From my first source, which is the American Academy of Allergy, Asthma and Immunology, “A food allergy and a food intolerance, or sensitivity, are different things. Food allergies are an immune response to food and can be dangerous. Food intolerances, such as lactose intolerance, cause patients to have symptoms such as bloating, belly pain, gas and or diarrhea when they eat a food. The commonly available IgG test has never been scientifically proven to accomplish what it says it does. ”
Immunoglobulin G, or IgG, is the most common antibody in your blood. We’re going to talk about what this lab test actually is and why you might want to question your functional medicine doctor if he or she wants you to take one of these tests.

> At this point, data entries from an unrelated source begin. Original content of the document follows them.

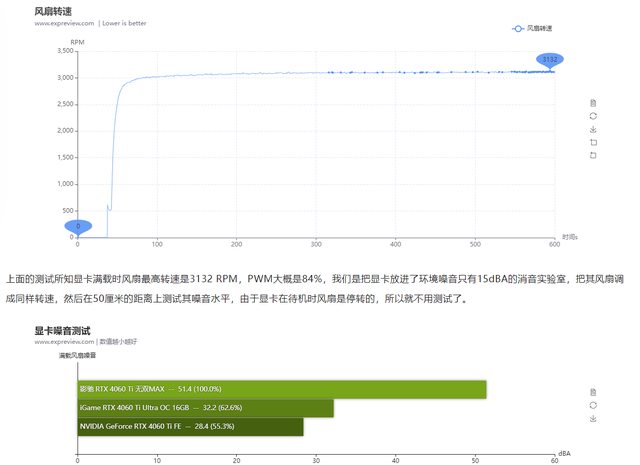Click zoom reset icon on fan speed chart
This screenshot has width=640, height=465.
coord(593,155)
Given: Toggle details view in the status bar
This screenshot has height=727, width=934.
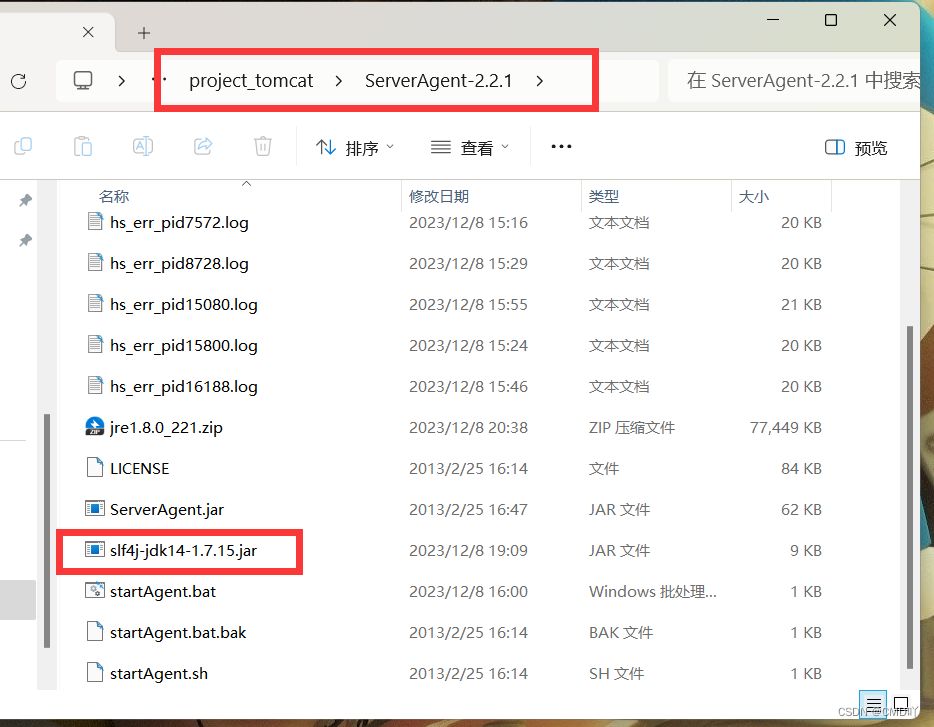Looking at the screenshot, I should click(x=873, y=705).
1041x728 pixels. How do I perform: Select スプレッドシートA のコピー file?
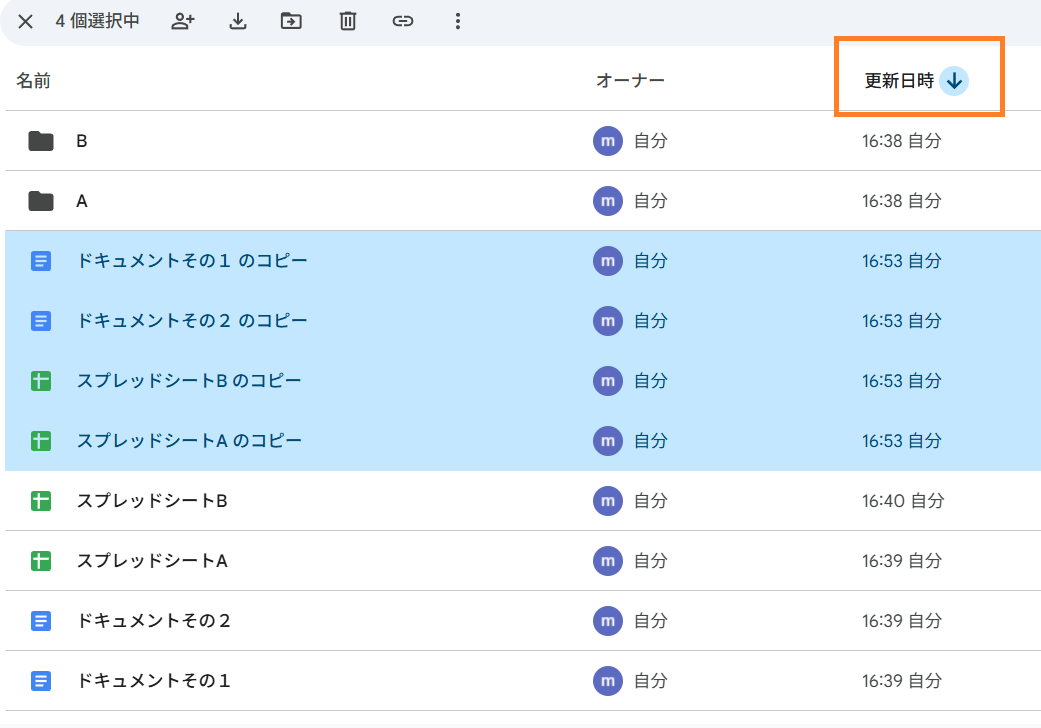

With a food allergy, the body is mounting an immune response to the food. And this can actually cause dangerous reactions, even all the way up to anaphylactic shock (or, your throat closing off). Most food allergies don’t cause that kind of reaction. But we all know people who have it really severe, for instance, peanut allergy.
But with an intolerance or a sensitivity, the body may just not be processing or digesting the food appropriately. And again, this is according to the AAAAI, (I said “A” four times in a row on purpose); this is a medical statement here. I didn’t just stick to the standard of care medical responses to the food sensitivity testing issues because I find that they often are dismissive of things that aren’t within their wheelhouse.
This is one statement. The AAAAI, organization about allergies and immunology, say that, “the body may just not be processing or digesting the food appropriately. And this is not actually dangerous, although it can be uncomfortable.”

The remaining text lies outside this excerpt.